160 years later, I watch a video of what a friend calls General Lee’s final retreat as his statue rolls on a flatbed truck to its new home in storage after being taken down in Charlottesville, four years after a white supremacist rally where neo-Nazi James Alex Fields, Jr. plowed his car into a crowd of peaceful protesters and murdered Heather Heyer.

On July 9, the fierce and brilliant Malcolm Kenyatta, openly gay candidate for the U.S. Senate from Pennsylvania, replied to an attack by the National Republican Senatorial Committee calling him a far-Leftist (a label they apply to all Democrats), “Aww, thanks guys! But I won’t be taking any advice on how to secure our democracy from insurrectionists and the sedition-curious.”

Kenyatta is spot-on. The security fence around the U.S. Capitol is down, but the insurrectionists are as unrepentant as they are incoherent. They call their violence patriotism while blaming others and posing as victims. The right-wing Supreme Court, meanwhile, has further gutted the Voting Rights Act. Like Malcolm, we must fight the enemies of democracy with the truth.

Too many Democrats, despite holding Congress by the thinnest of threads, seem to think they can ignore or politely reason with seditionist bigots and the grifting opportunists who exploit them. No. Republicans are calling Democrats America-haters and playing to white racist fears in their ongoing effort to divide and rule.

By contrast, conservative David French writes in Time, “We should approach history with a sense of curiosity and security. You won’t make me hate my home. You can, however, motivate me to preserve what is pristine and repair what is broken. You can make me proud of the beauty and sorry for the injustice.”

The battle for America takes many forms. Associated Press recently reported, “Wisconsin bishop takes rare step of removing defiant priest.” The errant priest was a right-wing fanatic. He said, among other things, that Catholics cannot be Democrats and that anyone who supports Democrats will burn in hell. Meanwhile, many Catholic bishops want to deny Communion to President Biden because he supports abortion rights. The Archbishop of Washington, Wilton Cardinal Gregory, has made it clear he intends to do no such thing.

Bullies are at work, but so are those resisting them.

Getting our fight on does not mean running ourselves into the ground. I try not to yell at the TV news too much because I don’t want my neighbors pounding on the wall for me to shut up. One thing I do is watch Turner Classic Movies. Last week I saw Ronald Colman and Greer Garson in the 1942 film Random Harvest, about a veteran suffering amnesia.
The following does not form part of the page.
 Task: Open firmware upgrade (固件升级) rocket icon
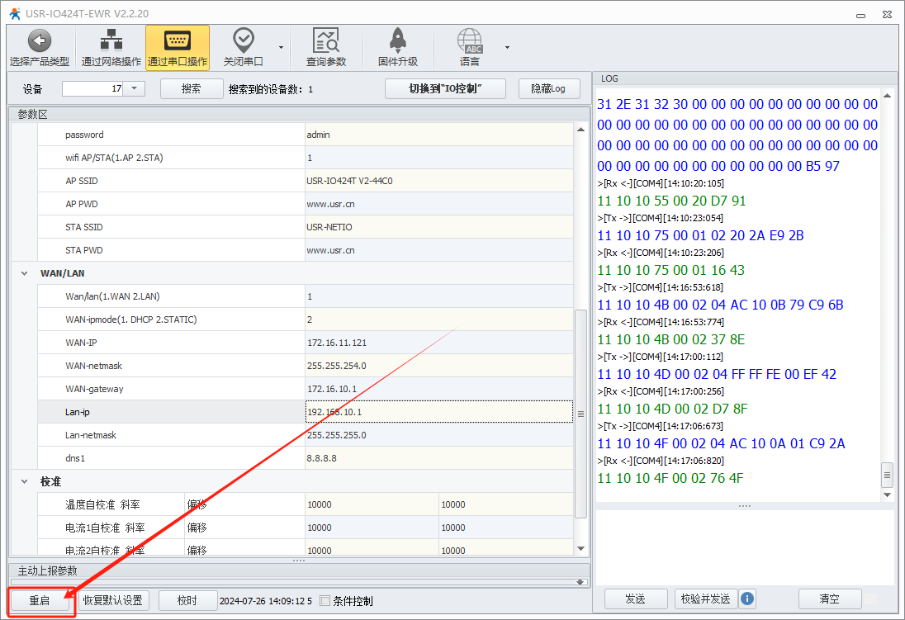397,41
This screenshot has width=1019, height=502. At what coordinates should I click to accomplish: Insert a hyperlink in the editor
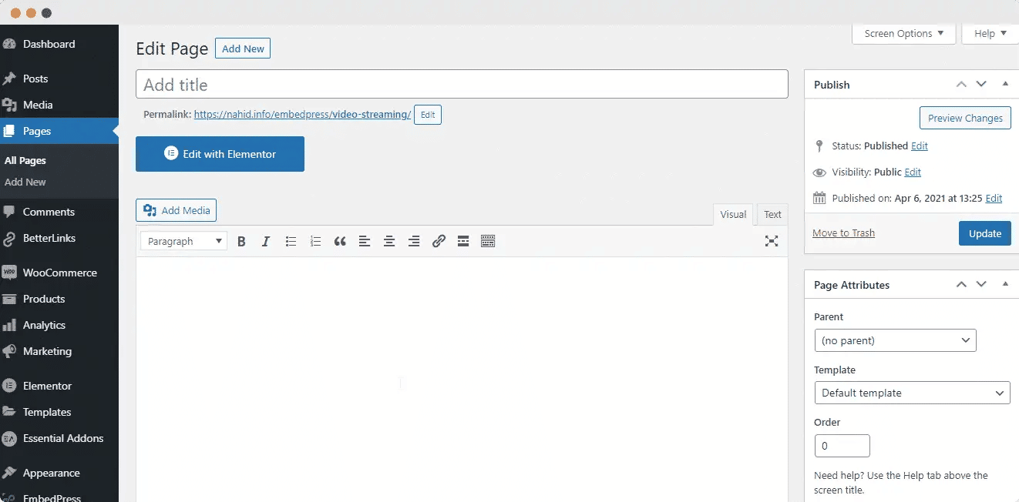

At breakfast outside Trio Restaurant on Saturday, friends and I watched men walking by and discussed a pileup of cyclists at the Tour de France.
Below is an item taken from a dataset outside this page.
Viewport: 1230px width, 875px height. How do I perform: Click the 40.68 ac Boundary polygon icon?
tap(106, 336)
The 2022 midterms are only sixteen months away. We don’t have time for amnesia about the threat to our country. We can combine self-care with working to defeat the GOP, which has devolved into a personality cult that steals power while refusing to address America’s problems.

As David French writes, “History lessons shouldn’t be designed to create patriots. They should be designed to educate citizens.” Yes. General Lee’s “final retreat” reminds me of a wreath-laying at the Tomb of the Unknowns on Memorial Day decades ago, when I stood with gay rights pioneer Frank Kameny on that same Arlington hill to honor all of our country’s war dead, including sexual minority servicemembers.
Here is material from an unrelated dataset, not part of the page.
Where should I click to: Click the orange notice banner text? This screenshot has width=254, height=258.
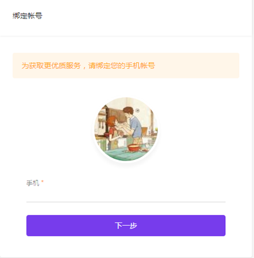[88, 66]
I also remember walking at Annapolis harbor on a warm spring day a few years back behind a Naval cadet who was shimmying up and down to music from a shop he was passing. I blurted out, “Work it while you got it, honey.” He and his friends, instead of reacting with anger, laughed delightedly.

Let’s remind ourselves and one another: We won, we won, our country is much the better for it, and we are not going back.

Richard J. Rosendall is a writer and activist at rrosendall@me.com.

Copyright © 2021 by Richard J. Rosendall. All rights reserved.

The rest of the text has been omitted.